Longevity is the solution, not the problem

Beyond informing everyday people about the benefits of healthy aging and the changes they can make to improve their own longevity, Roizen also has a very different audience that he is also targeting with the book.


“In America, the Congressional Budget Office seems to believe that everyone over the age of 65 is a drain on society, and that they have no value to the economy and GDP,” he says.

“We actually testified in front of Congress about how, at the Cleveland Clinic, we delivered a wellness programme that, together with our own coaches yet with no major benefit change, reduced our healthcare costs for our employees and dependents compared to our competitors by 38% over 11 years.”


Roizen explains that there are around 101,000 employees and dependents at the Cleveland Clinic, and the organisation spent $1.3 billion less compared with what it would have expected to spend over those 11 years.


“In addition, the employees, because they are incentivized with reduced premiums and avoid co-pays by gaining healthy outcomes, have themselves paid at least $300 million less over the period, probably more like $500 million,” he adds. “So we testified in Congress about this. But the CBO said that, even if they save on Medicare, there’s still a cost in the early years of such an incentive plan, so they can’t even contemplate that people living longer equates to savings.”


Roizen quoted CBO data, saying that trust funds in the US relating to Medicare, social security and hospitals, will all go bust within the next 15 years, unless there is significant change.


“And so we decided to write this book, to influence policy in the United States, as well as to give people the idea that longevity is not the problem – it’s actually the solution to our budget and pension and even healthcare costs problem. And we think this calls for a lot of change in our society.”

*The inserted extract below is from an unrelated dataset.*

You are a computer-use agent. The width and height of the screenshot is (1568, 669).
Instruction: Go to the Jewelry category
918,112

Eliminating wealth inequality is key

Key to successful longevity and healthy aging at a societal level, says Roizen, is policy change, particularly from a financial equality perspective. He points to the benefit of mandatory early saving initiatives of around three percent of income, already seen in countries like Australia and several others.


“Governments must aim to eliminate or reduce wealth inequality over time. And there needs to be a lot of education about the value of compounding, not only in money, but in terms of your health, and the value of your choices in compounding.”

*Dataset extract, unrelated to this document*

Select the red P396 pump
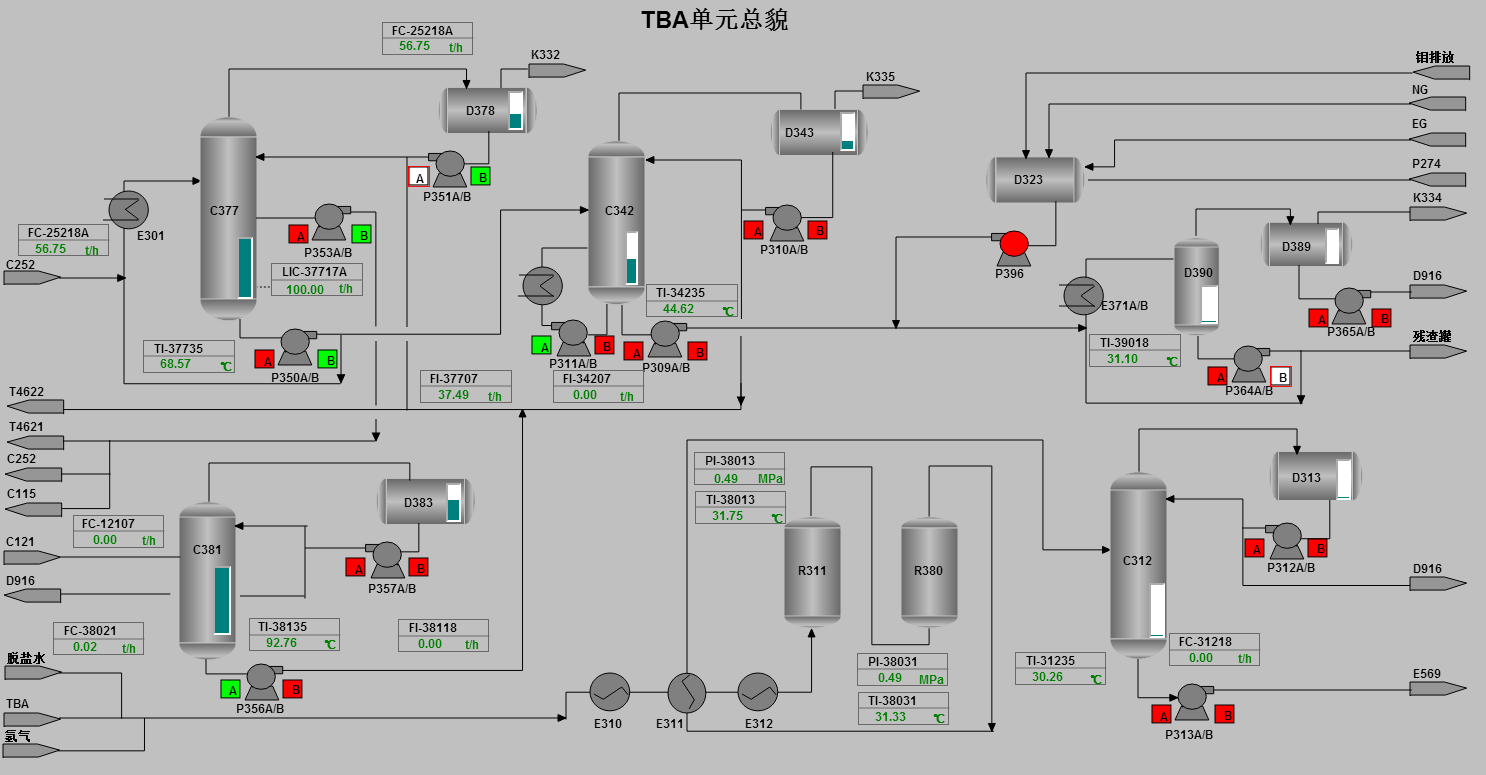 [1013, 244]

The work conducted by Roizen and his co-authors on The Great Age Reboot echoes that of professors Andrew Scott of London Business School, David Sinclair of Harvard Medical School, and Martin Ellison of the University of Oxford, who predicted a multi-trillion dollar benefit to healthy aging in the United States.


They got a pretty big number!” says Roizen. “We didn’t come up with quite as large a number, but whether it’s $100 trillion, or $10 trillion or $1 trillion a year, it’s still such a large benefit to society that you’d want to promote it. What this really shows us is that we shouldn’t fear longevity as a society, but that we should encourage it.”